Off Side

by | Jun 25, 2022

Off Side Boy

The off side in cricket refers to an area of the field — not to be confused with offside, that joyless rule from other ball sports, nor officide, the wilful murdering of business equipment after a printer jam in the third consecutive over of a Monday.

Technically, it’s the region in front of a right-handed batter, stretching from third man through cover to mid-off. A place of elegance, geometry, and repressed emotion — where the cover drive reigns and the fielder at point lives in permanent existential tension.

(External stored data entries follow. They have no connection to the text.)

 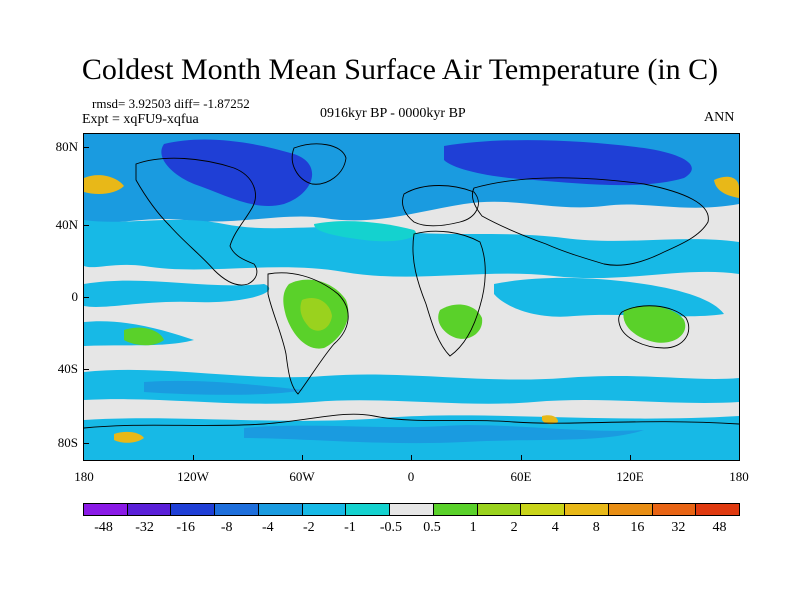 What do you see at coordinates (350, 528) in the screenshot?
I see `colorbar-label: -1` at bounding box center [350, 528].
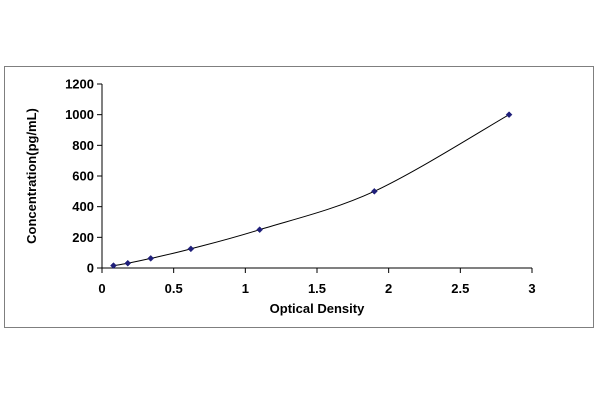  What do you see at coordinates (83, 238) in the screenshot?
I see `y-tick-label: 200` at bounding box center [83, 238].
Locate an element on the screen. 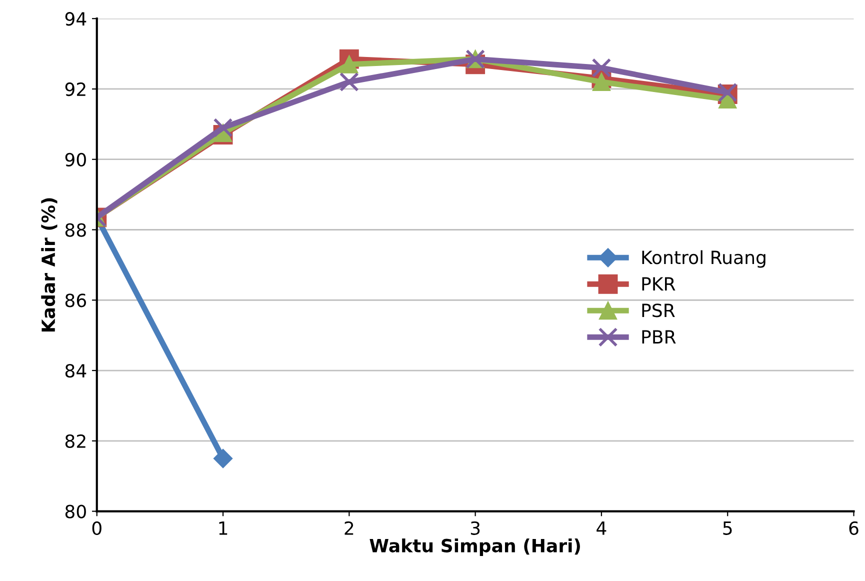 The image size is (865, 581). x-tick-label: 3 is located at coordinates (475, 528).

Historically, the off side was a moving target — partly due to tactical innovation, but mostly because it was home to the more flatulent members of the fielding unit. The prevailing breeze often dictated where the “off” truly was. As the modern player’s diet began its long, processed decline — punctuated occasionally by vegan awakenings — the ICC faced a linguistic crisis. Entire matches descended into semantic chaos as commentators struggled to identify which half of the field wasn’t technically off. A quiet committee meeting in Dubai resolved it: the off side would remain a concept, not a smell.

In tone, it is cricket’s tidier hemisphere — the one that still believes in wristwork, balance, and the illusion of control. Bowlers flirt with it, captains worship it, and batters use it to prove that artistry can still survive the algorithm.

But beneath the geometry and grammar lies a deeper truth: the off side is cricket’s mirror. It reflects our better selves — poised, intentional, faintly judgmental — while reminding us that, under pressure and poor catering, every side is capable of going off.